» WHAT THIS TASK INVOLVES:
Render each line of the material below as a Markdown table with the columns Row and Line, skipping blank lines and omitting the pictures.

A run of records:
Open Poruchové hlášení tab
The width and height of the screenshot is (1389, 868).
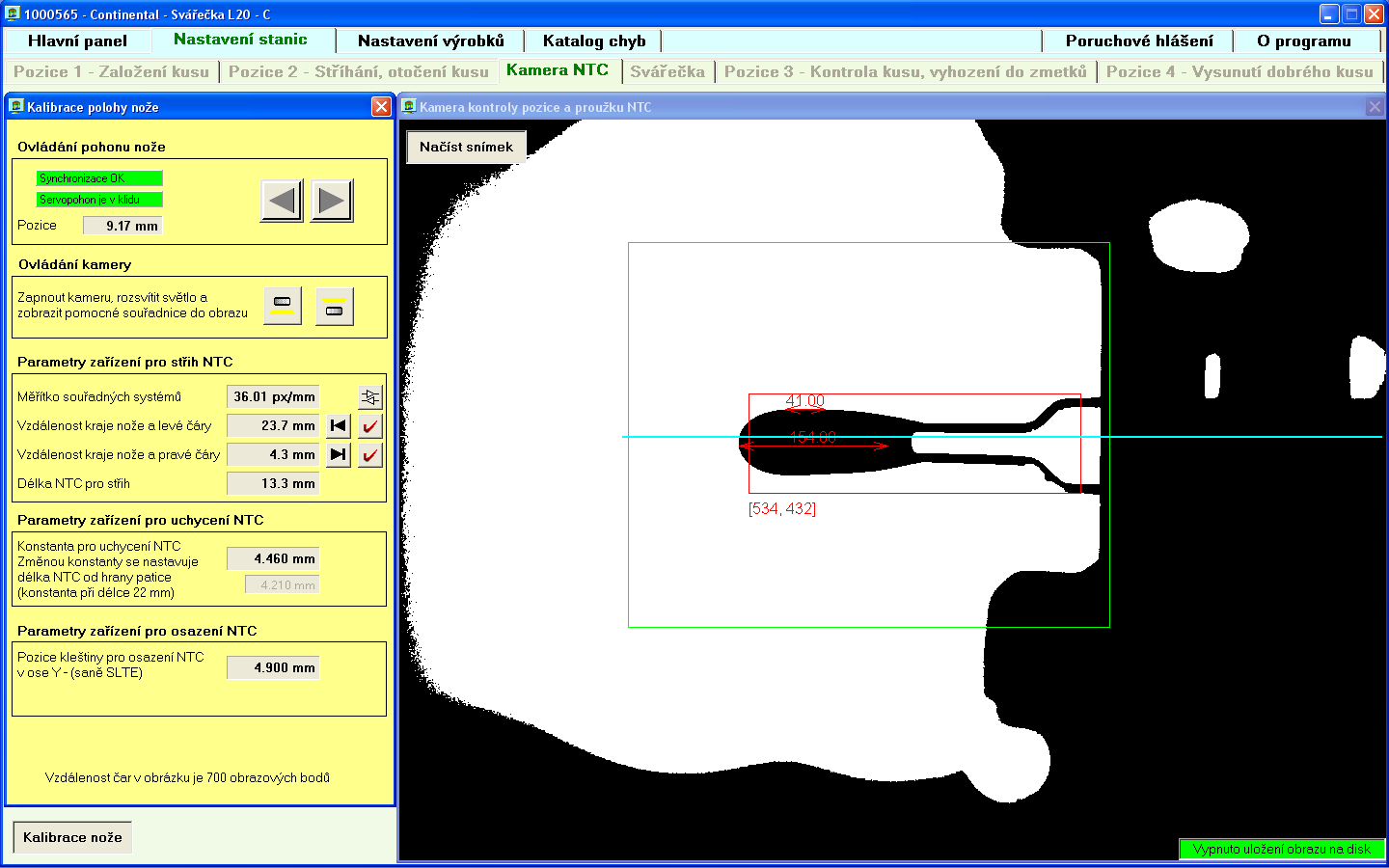coord(1139,41)
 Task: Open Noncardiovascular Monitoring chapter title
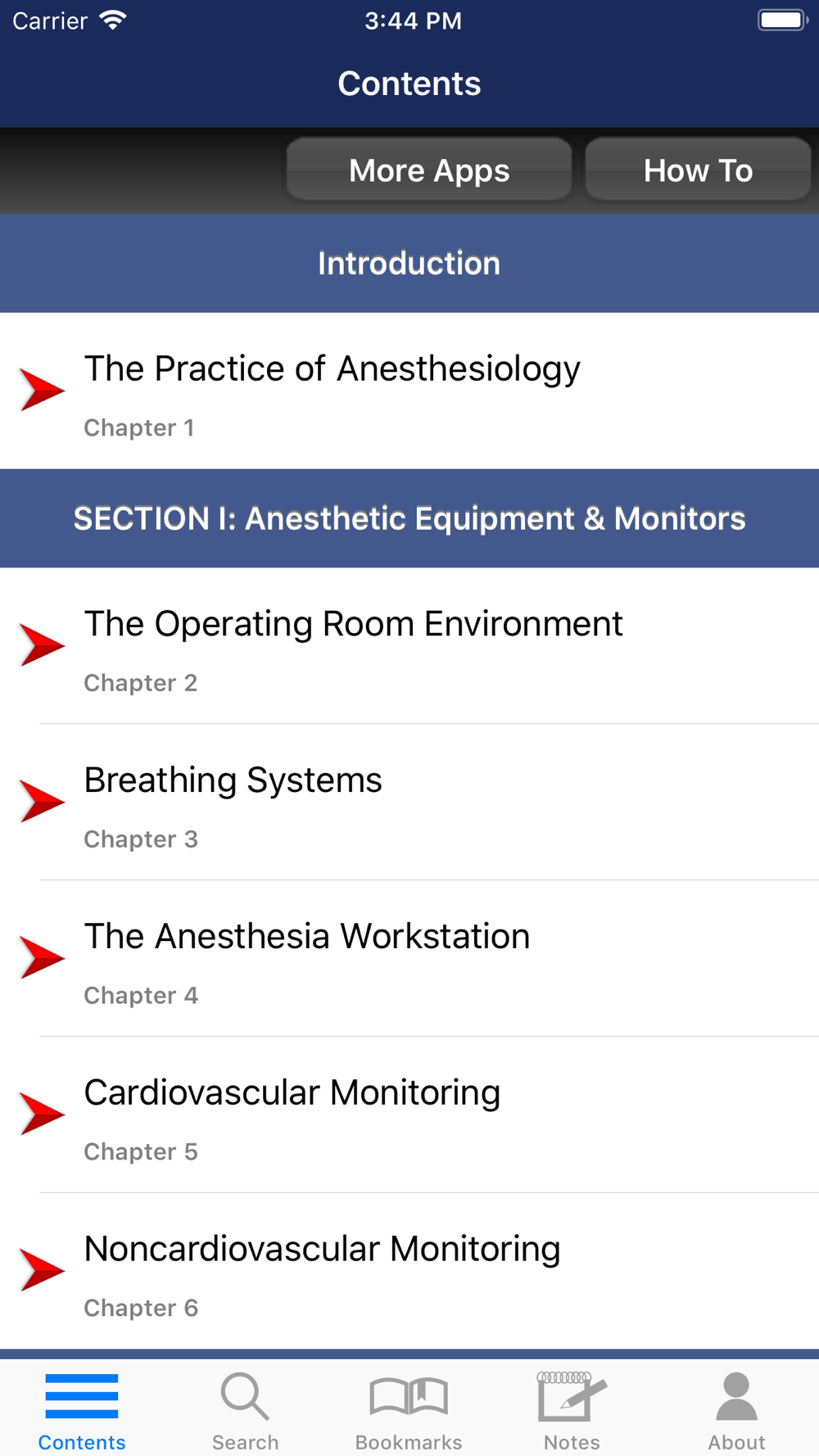click(322, 1250)
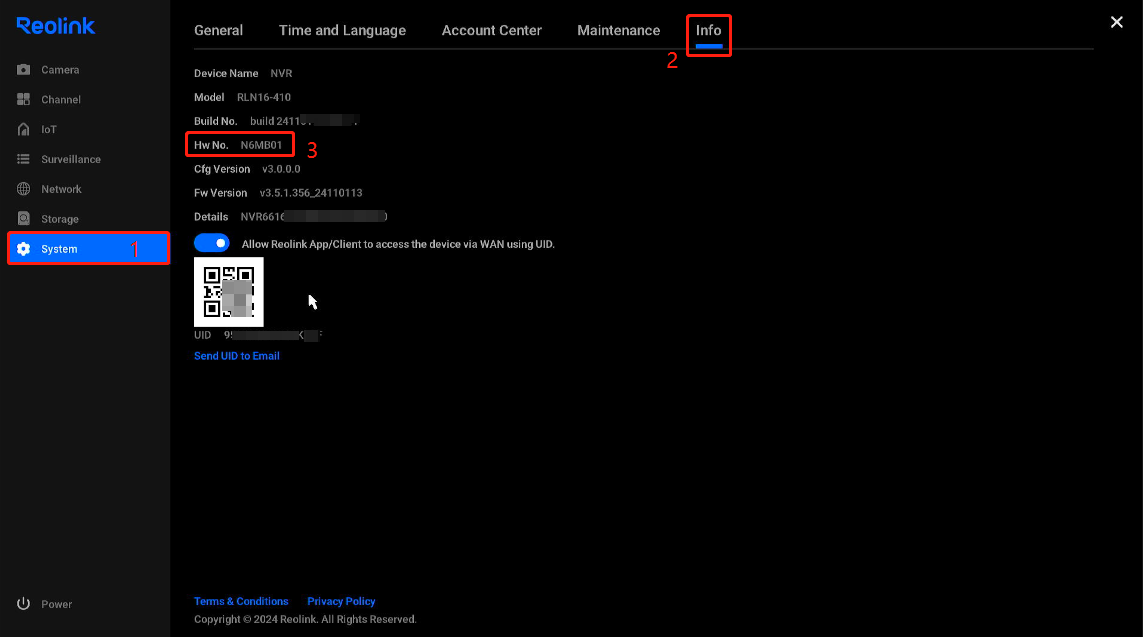Close the settings panel with X
Viewport: 1143px width, 637px height.
(1117, 22)
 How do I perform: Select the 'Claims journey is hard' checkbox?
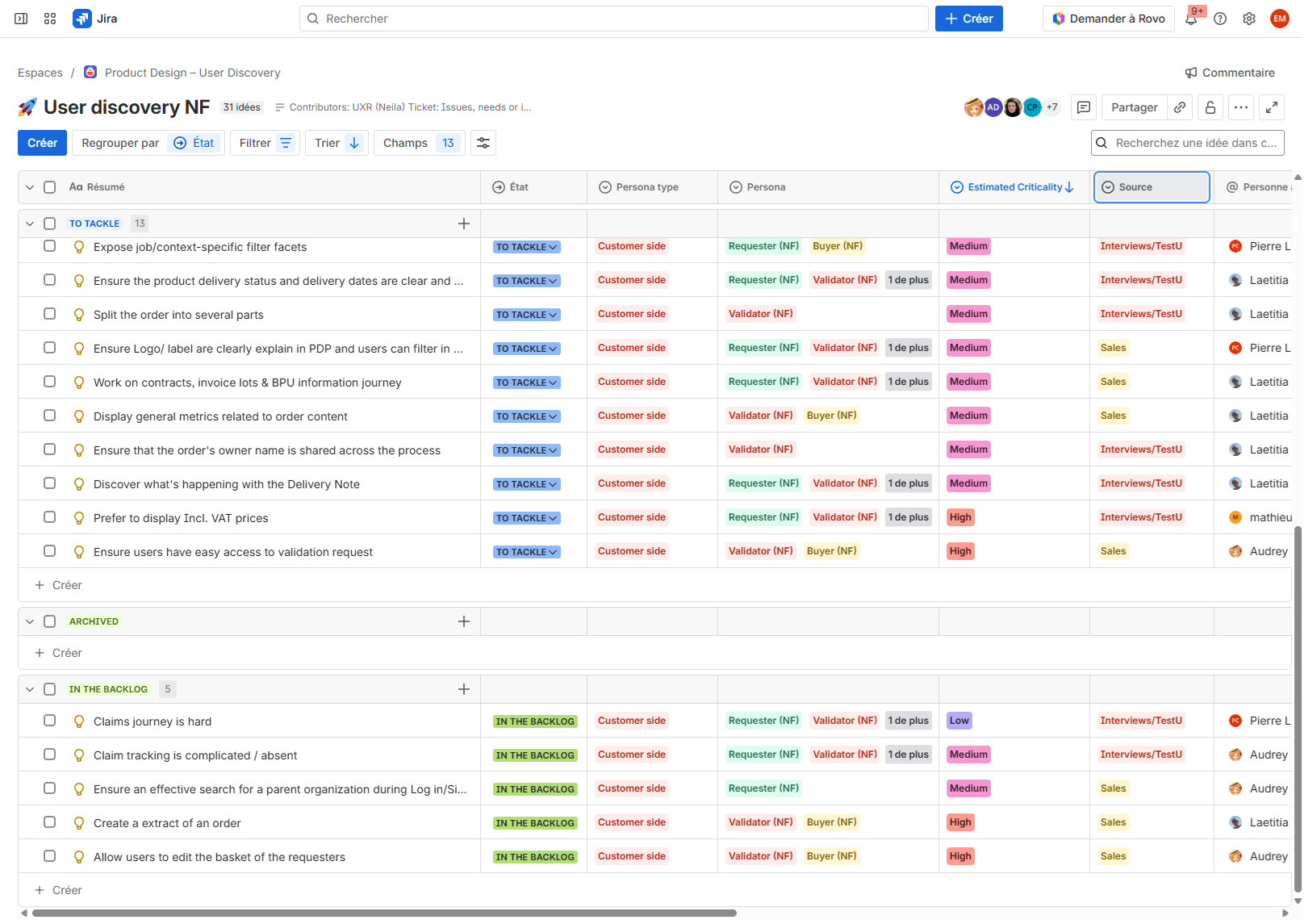[50, 721]
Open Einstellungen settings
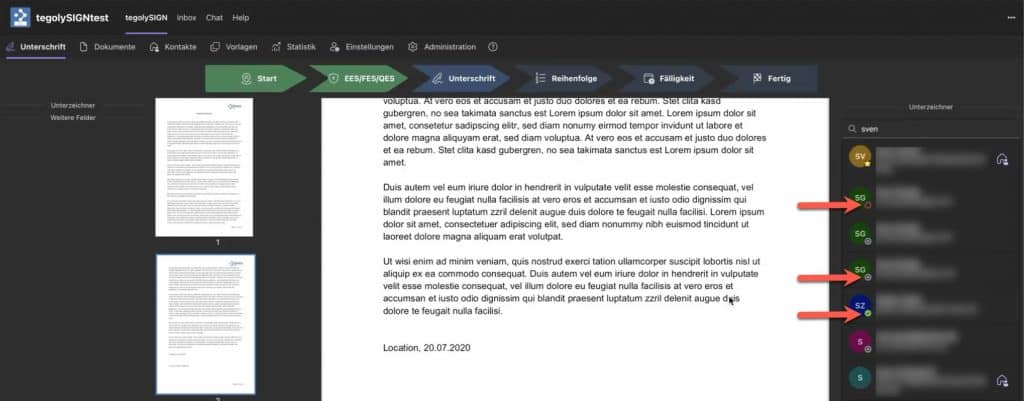This screenshot has width=1024, height=401. tap(365, 47)
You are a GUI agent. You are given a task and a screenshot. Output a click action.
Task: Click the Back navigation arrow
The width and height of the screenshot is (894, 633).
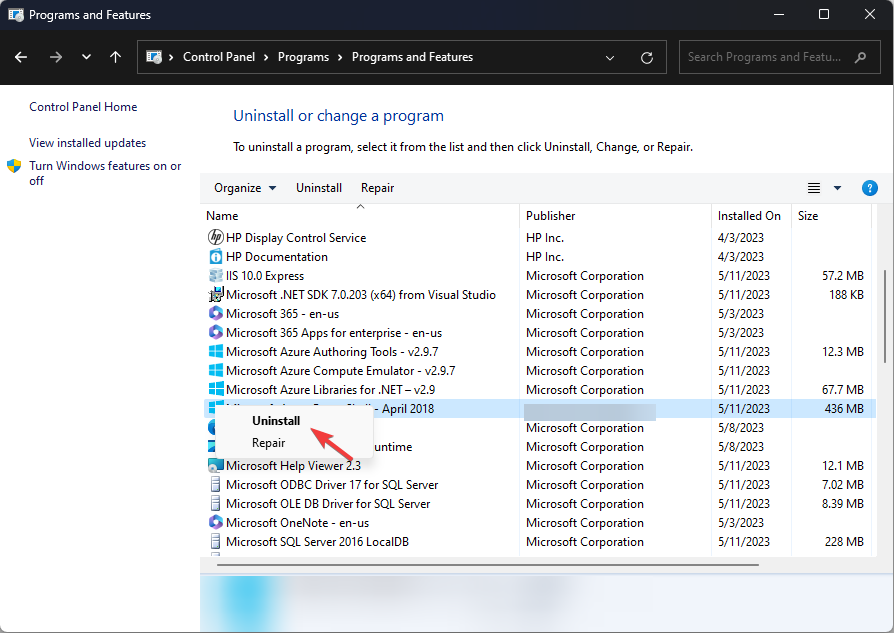tap(22, 58)
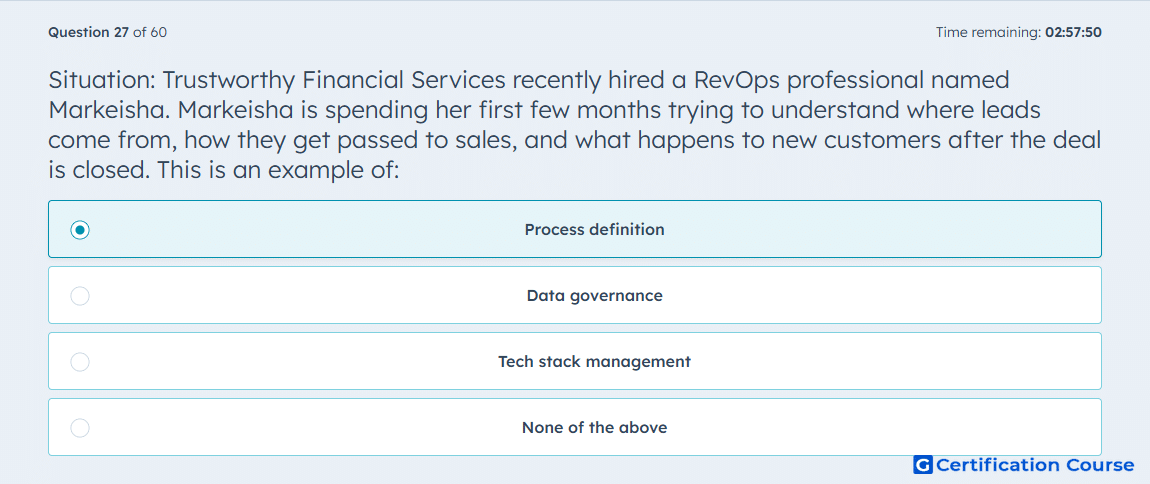Click the 'of 60' question count text
Viewport: 1150px width, 484px height.
click(x=150, y=32)
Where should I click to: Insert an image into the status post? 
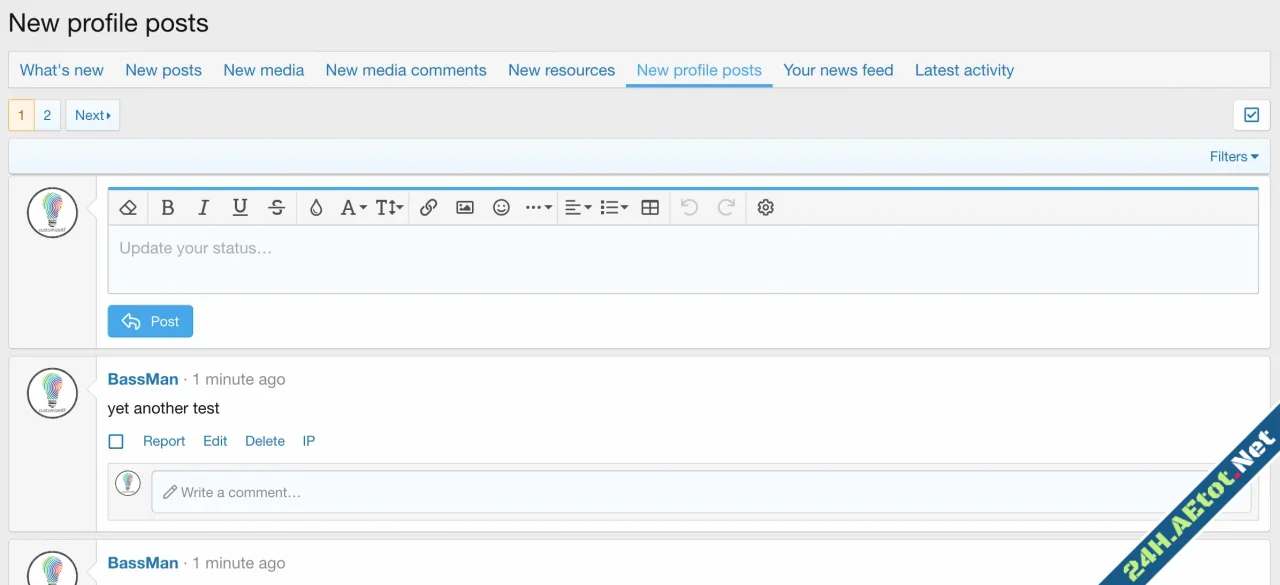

» SOLUTION TO THE EXERCISE:
| Row | Line |
|---|---|
| 1 | Open Poruchové hlášení tab |
| 2 | The width and height of the screenshot is (1389, 868). |
| 3 | coord(1139,41) |
| 4 |  Task: Open Noncardiovascular Monitoring chapter title |
| 5 | click(322, 1250) |
| 6 | Close the settings panel with X |
| 7 | Viewport: 1143px width, 637px height. |
| 8 | (1117, 22) |
| 9 |  How do I perform: Select the 'Claims journey is hard' checkbox? |
| 10 | [50, 721] |
| 11 | Open Einstellungen settings |
| 12 | This screenshot has width=1024, height=401. tap(365, 47) |
| 13 | You are a GUI agent. You are given a task and a screenshot. Output a click action. |
| 14 | Task: Click the Back navigation arrow |
| 15 | The width and height of the screenshot is (894, 633). |
| 16 | tap(22, 58) |
| 17 | Click the 'of 60' question count text |
| 18 | Viewport: 1150px width, 484px height. |
| 19 | click(x=150, y=32) |
| 20 | Where should I click to: Insert an image into the status post?  |